# INSTRUCTIONS TO FOLLOW
Repeat, exactly and completely, the entries shown underneath.

THE DATA section start

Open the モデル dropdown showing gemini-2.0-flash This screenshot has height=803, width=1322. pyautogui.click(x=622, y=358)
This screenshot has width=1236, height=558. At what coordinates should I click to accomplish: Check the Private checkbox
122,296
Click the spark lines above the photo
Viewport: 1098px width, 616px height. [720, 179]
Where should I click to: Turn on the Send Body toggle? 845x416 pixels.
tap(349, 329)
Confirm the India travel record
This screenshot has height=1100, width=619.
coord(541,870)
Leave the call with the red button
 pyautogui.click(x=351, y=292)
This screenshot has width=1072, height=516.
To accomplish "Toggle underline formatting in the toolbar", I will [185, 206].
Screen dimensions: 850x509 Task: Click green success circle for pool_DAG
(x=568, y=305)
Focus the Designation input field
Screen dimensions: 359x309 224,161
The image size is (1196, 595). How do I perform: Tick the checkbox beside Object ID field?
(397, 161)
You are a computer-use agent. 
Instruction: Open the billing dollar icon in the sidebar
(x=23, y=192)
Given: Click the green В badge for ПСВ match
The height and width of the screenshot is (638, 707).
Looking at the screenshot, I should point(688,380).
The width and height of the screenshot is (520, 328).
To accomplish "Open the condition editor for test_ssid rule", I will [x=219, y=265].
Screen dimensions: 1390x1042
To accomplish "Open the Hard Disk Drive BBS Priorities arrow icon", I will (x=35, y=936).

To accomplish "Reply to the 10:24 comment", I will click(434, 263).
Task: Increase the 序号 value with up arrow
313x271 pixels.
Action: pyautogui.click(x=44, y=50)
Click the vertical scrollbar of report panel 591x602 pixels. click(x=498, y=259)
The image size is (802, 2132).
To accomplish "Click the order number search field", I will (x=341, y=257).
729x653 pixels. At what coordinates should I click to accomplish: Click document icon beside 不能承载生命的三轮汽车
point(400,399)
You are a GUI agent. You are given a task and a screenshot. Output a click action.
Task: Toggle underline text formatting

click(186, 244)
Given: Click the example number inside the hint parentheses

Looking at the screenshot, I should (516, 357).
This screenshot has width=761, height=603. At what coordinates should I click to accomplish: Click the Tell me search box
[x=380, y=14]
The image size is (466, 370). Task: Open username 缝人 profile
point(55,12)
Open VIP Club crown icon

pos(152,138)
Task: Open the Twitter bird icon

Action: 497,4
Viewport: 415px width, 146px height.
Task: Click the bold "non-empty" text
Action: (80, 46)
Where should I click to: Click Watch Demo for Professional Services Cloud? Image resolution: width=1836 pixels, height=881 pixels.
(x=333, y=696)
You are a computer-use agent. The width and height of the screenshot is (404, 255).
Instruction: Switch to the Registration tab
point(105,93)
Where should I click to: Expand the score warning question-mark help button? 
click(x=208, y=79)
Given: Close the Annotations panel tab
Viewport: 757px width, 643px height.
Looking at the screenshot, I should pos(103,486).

THE DATA section end

# ANSWER TO THIS EXERCISE
Open the モデル dropdown showing gemini-2.0-flash This screenshot has height=803, width=1322. pyautogui.click(x=622, y=358)
This screenshot has width=1236, height=558. At what coordinates should I click to accomplish: Check the Private checkbox
122,296
Click the spark lines above the photo
Viewport: 1098px width, 616px height. [720, 179]
Where should I click to: Turn on the Send Body toggle? 845x416 pixels.
tap(349, 329)
Confirm the India travel record
This screenshot has height=1100, width=619.
coord(541,870)
Leave the call with the red button
 pyautogui.click(x=351, y=292)
This screenshot has width=1072, height=516.
To accomplish "Toggle underline formatting in the toolbar", I will [185, 206].
Screen dimensions: 850x509 Task: Click green success circle for pool_DAG
(x=568, y=305)
Focus the Designation input field
Screen dimensions: 359x309 224,161
The image size is (1196, 595). How do I perform: Tick the checkbox beside Object ID field?
(397, 161)
You are a computer-use agent. 
Instruction: Open the billing dollar icon in the sidebar
(x=23, y=192)
Given: Click the green В badge for ПСВ match
The height and width of the screenshot is (638, 707).
Looking at the screenshot, I should point(688,380).
The width and height of the screenshot is (520, 328).
To accomplish "Open the condition editor for test_ssid rule", I will [x=219, y=265].
Screen dimensions: 1390x1042
To accomplish "Open the Hard Disk Drive BBS Priorities arrow icon", I will (x=35, y=936).

To accomplish "Reply to the 10:24 comment", I will click(434, 263).
Task: Increase the 序号 value with up arrow
313x271 pixels.
Action: pyautogui.click(x=44, y=50)
Click the vertical scrollbar of report panel 591x602 pixels. click(x=498, y=259)
The image size is (802, 2132).
To accomplish "Click the order number search field", I will (x=341, y=257).
729x653 pixels. At what coordinates should I click to accomplish: Click document icon beside 不能承载生命的三轮汽车
point(400,399)
You are a GUI agent. You are given a task and a screenshot. Output a click action.
Task: Toggle underline text formatting

click(186, 244)
Given: Click the example number inside the hint parentheses

Looking at the screenshot, I should (516, 357).
This screenshot has width=761, height=603. At what coordinates should I click to accomplish: Click the Tell me search box
[x=380, y=14]
The image size is (466, 370). Task: Open username 缝人 profile
point(55,12)
Open VIP Club crown icon

pos(152,138)
Task: Open the Twitter bird icon

Action: 497,4
Viewport: 415px width, 146px height.
Task: Click the bold "non-empty" text
Action: (80, 46)
Where should I click to: Click Watch Demo for Professional Services Cloud? Image resolution: width=1836 pixels, height=881 pixels.
(x=333, y=696)
You are a computer-use agent. The width and height of the screenshot is (404, 255).
Instruction: Switch to the Registration tab
point(105,93)
Where should I click to: Expand the score warning question-mark help button? 
click(x=208, y=79)
Given: Close the Annotations panel tab
Viewport: 757px width, 643px height.
Looking at the screenshot, I should pos(103,486).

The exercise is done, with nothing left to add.